We provide suitable K2HFTFUSE installation for your OS. If you use Ubuntu, CentOS, Fedora or Debian, you can easily install it from packagecloud.io. Even if you use none of them, you can use it by Build by yourself.
Source and Destination Components
Connection management between the transfer source and transfer destination is managed by CHMPX as described above.
CHMPX is communication middleware that provides connections between hosts using Socket and provides transparent communication between programs on the host.
K2HFTFUSE connects as follows(as an example).
K2HFTFUSE transfers the data to be transferred to the transfer destination according to the connection.
And it can be transferred to any single host, a specific host, all hosts(broadcast).
These are provided by CHMPX.
If the destination host fails and can not send data, it can be automatically transferred to the secondary host.
Therefore, K2HFTFUSE can transfer instantaneously and make it strong against failure tolerance.
K2HFTFUSE can transfer not only one stage but also multiple stages.
By using a multistage structure, it is possible to further aggregate data aggregated at each colo(data center).
Data integrity and reliability are described below.
When K2HFTFUSE is written at the transfer source, data is queued once to K2HASH on the local system.
Queued data is immediately sent to the transfer destination by CHMPX if the communication status is normal.
If it can not communicate with the transfer destination host, transfer of the queued data is restarted when communication is restored.
If the mount point by K2HFTFUSE is unmounted, it will be output to the local file below the mount point.
By preparing the output file in advance below the mount point you can also correspond at umount.
You can send this local file manually before re-mount by K2HFTFUSE.
You can simply transfer files and messages using K2HFTFUSE.
You may want to add your own processing or modifying before and after the transfer.
K2HFTFUSE can output to a local file on sender host, relay host, destination host, and can call and process an external plug-in program.
You can make these settings in the configuration of K2HFTFUSE and K2HFTFUSESVR.
For example, K2HFTFUSE can start an external program and process the written data.
External programs started as plug-ins are connected with K2HFTFUSE or K2HFTFUSESVR with stdin by PIPE.
If you are concerned about performance, you can create a program like K2HFTFUSESVR.
In that case, you can refer to the source code k2hftfusesvr.cc.
Filtering and Attributes
If you transfer data, you will want to filter the transfer.
For filtering, transfer only when matching to a specific character string, or not want to transfer specific data only.
You can configure filtering in the configuration of K2HFTFUSE.
Also, when aggregating data from multiple transfer sources, you may need to know from what host, when data is written.
The data transferred by K2HFTFUSE includes attributes which are the transfer source host name, process(thread) ID, and time at wringing.

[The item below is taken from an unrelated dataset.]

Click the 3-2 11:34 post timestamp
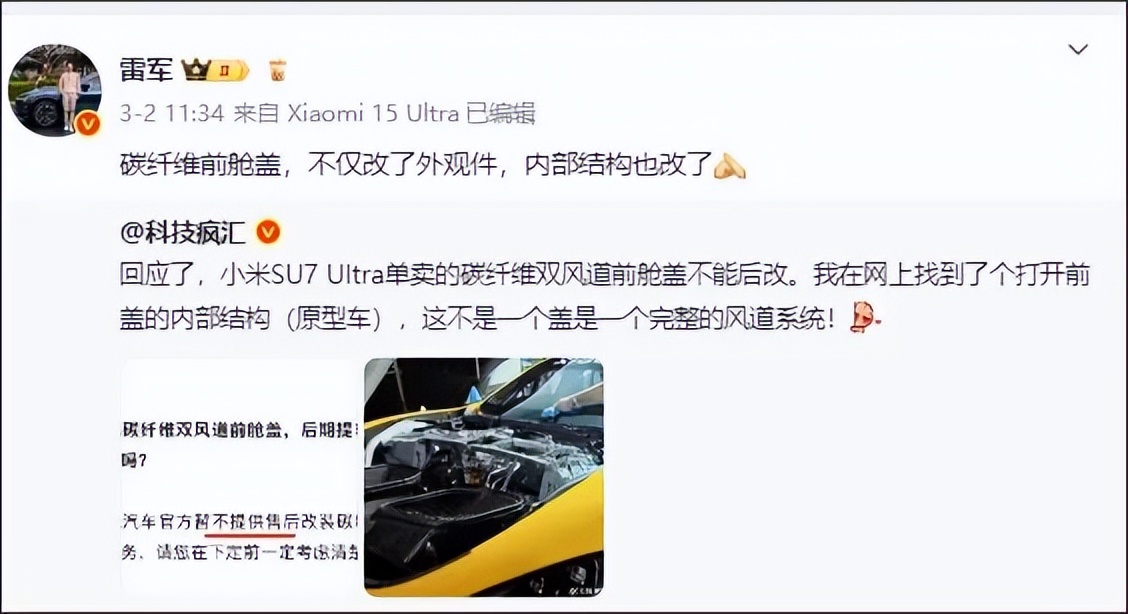Viewport: 1128px width, 614px height. click(x=172, y=114)
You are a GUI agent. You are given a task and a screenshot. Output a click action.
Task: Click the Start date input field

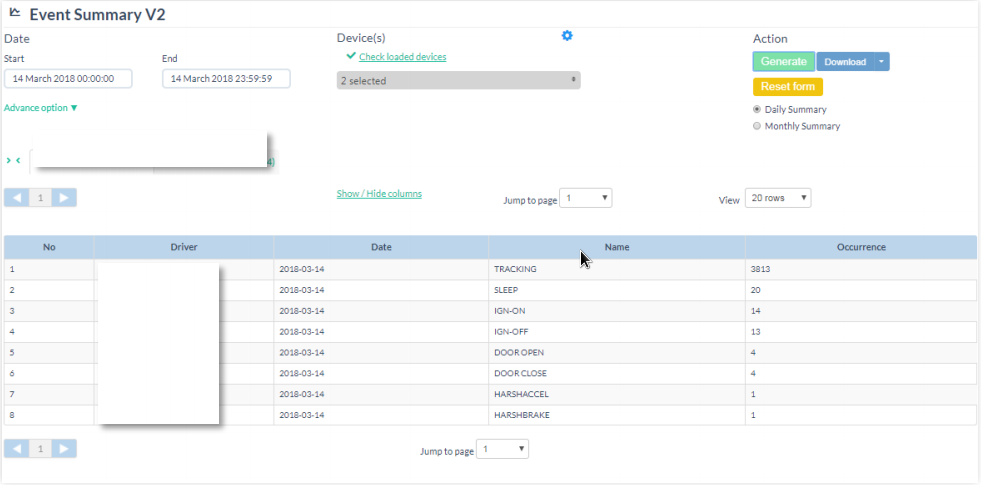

After receiving the data on the transfer destination host you can decide what to use the attached information and how to process the attached information.
The following is the result of a simple performance measurement.
We measured the performance with 4 VM as the transfer source host and 1 VM as the transfer destination host.
Each host is a virtual machine of 2 core CPU * 4GB memory, and it is provided by Hypervisor(Xeon E5-2650L v3 1.80GHz(24 cores, 48 threads) / 503GB / 300GB RAID-1).
On the transfer source the program writes to the file (file under the mount point of K2HFTFUSE), and K2HFTFUSESVR outputs all the data received on the transfer destination host to the local file(ext4).
The data to be transferred is a text file, and we tried several bytes per line.
|Data length per line(bytes)||(lines / second)|
In the case of 1 row 4 KB, the transfer rate of 20,000 lines/sec has been measured.
In the case of 1 line of 10 bytes, the transfer rate was about 500,000 lines/sec.
The network of the test environment is 1 Gbps, and it seems that the network of the test environment is the upper limit.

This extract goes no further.